Ground- and excited-state dipole moments of some nitroaromatics: Evidence for extensive charge transfer in twisted nitrobenzene systems

Abstract

Electro-optical absorption measurements have been made on four model nitroaromatics to determine the effect of twisting of the donor–acceptor single bond on the charge-transfer characteristics in the Franck–Condon excited states. Observed ground- and excited-state dipole moments of nitromesitylene, which has been treated experimentally as the nonplanar analogue of planar nitrobenzene, indicate that electronic excitation of twisted nitrobenzene results in a nearly full unit charge transfer from donor (benzene) to the acceptor (nitro) group (Δμ=18.3 D).
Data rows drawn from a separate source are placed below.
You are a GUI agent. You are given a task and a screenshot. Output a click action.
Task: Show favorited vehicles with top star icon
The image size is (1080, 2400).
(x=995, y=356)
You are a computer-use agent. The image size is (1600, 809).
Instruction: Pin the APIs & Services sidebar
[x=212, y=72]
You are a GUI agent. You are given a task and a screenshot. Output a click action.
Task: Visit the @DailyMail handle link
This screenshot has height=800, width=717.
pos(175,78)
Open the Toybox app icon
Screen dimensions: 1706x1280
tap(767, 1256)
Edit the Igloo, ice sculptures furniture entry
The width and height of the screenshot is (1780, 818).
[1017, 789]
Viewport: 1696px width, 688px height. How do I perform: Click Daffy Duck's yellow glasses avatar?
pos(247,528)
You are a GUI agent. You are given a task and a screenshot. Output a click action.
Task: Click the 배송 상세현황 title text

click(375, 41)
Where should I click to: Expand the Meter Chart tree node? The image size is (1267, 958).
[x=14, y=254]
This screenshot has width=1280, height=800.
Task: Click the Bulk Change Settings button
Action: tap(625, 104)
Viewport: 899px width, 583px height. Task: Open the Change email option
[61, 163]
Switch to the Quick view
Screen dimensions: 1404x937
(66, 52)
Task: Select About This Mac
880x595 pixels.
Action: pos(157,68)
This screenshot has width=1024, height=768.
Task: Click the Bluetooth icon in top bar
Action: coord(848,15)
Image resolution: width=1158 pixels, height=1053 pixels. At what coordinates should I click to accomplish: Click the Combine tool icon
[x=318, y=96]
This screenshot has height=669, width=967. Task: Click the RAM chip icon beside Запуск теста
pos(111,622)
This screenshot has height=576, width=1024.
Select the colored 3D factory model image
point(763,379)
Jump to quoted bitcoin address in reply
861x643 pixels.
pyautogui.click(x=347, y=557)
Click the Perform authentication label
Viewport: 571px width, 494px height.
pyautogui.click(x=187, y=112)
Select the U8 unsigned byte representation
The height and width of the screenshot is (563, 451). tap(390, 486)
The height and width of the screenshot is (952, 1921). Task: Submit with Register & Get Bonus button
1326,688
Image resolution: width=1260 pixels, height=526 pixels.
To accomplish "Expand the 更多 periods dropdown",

On the other hand, in planar nitrobenzene and nitronaphthalene the charge transfer is more delocalized over the whole molecular skeleton, resulting in normal changes in dipole moment (Δμ=5–10 D). In the analogous anthracene system, i.e., 9-nitroanthracene, the charge transfer upon electronic excitation is extremely low (Δμ=1.7 D), which is reflected by its very small change in the dipole moment. Therefore, it is evident that the charge-transfer processes in the twisted molecules are quite different for different aromatic ring systems. Simple molecular-orbital calculations satisfactorily explain the reason for such differences on the basis of their highest occupied molecular-orbital (HOMO) and lowest unoccupied molecular-orbital (LUMO) characteristics. Transition moment directions have also been obtained experimentally and compared with the theoretically predicted directions based on the symmetry properties of the HOMO and LUMO. Agreement is found in all cases studied.